In Deutschland kleben oder dübeln Handwerker meist Dämmplatten an die Außenwand, die anschließend mit einem dünnen Deckputz verkleidet wird. Wärmedämmverbundsystem (WDVS) nennt sich diese Thermopackung. Rund 900 Millionen Quadratmeter Platten wurden auf diese Weise bislang an deutsche Häuser gepappt — eine Fläche in etwa so groß wie das Bundesland Berlin. Allein 2012 zimmerte die Branche etwa 40 Millionen Quadratmeter an heimische Fassaden.
In drei von vier Fällen steckt hinter der dünnen Putzschicht ein Produkt aus expandiertem Polystyrol, besser bekannt als Styropor. Es ist günstig und besitzt gute Dämmeigenschaften — besonders umweltfreundlich ist es allerdings nicht. Zwar bestehen Polystyrolplatten zu 98 Prozent aus Luft und nur zu zwei Prozent aus Kunststoff, sie sind also im Prinzip "verpackte Luft", wie es BASF, einer der weltweit größten Hersteller, gern beschreibt. Deshalb dämmt Styropor auch so gut. Der Rohstoff für diese Verpackung, ein kugelförmiges Granulat, wird jedoch aus Rohöl gewonnen. Mit Hilfe von Wasserdampf schäumt man die millimeterkleinen Kügelchen auf das 20- bis 50-fache ihres ursprünglichen Volumens auf und backt sie in speziellen Öfen zu Dämmplatten.

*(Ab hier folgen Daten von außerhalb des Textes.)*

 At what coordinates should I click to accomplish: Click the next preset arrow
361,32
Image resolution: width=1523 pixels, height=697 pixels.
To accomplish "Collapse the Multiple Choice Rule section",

Die Förderung orientiert sich nur an der Heizkostenersparnis, der Baustoff spielt keine Rolle
"Wir kleben ein Erdölprodukt auf unsere Häuser", kritisiert der Frankfurter Architekt Christoph Mäckler - und das obwohl der weltweite Vorrat an fossilen Brennstoffen zur Neige geht und die Risiken der Ölförderung zunehmen. Hinzu kommt: Um ein Kilogramm Styropor herzustellen, braucht man rund fünf Kilogramm Erdöl. Die Umweltbilanz ist also denkbar schlecht. Viele Bauherren interessiert das allerdings wenig, denn der künstliche Stoff ist billig. Um den Dämmwert gemäß Energieeinsparverordnung zu erreichen, kostet eine Polystyrolplatte für den Dachbereich rund 12,50 Euro pro Quadratmeter, Glaswolle etwa 16,50 Euro. Einblaszellulose, der mit Abstand günstigste Naturdämmstoff, liegt bei 17,50 Euro, Hanf oder Flachs dagegen bei 30 Euro.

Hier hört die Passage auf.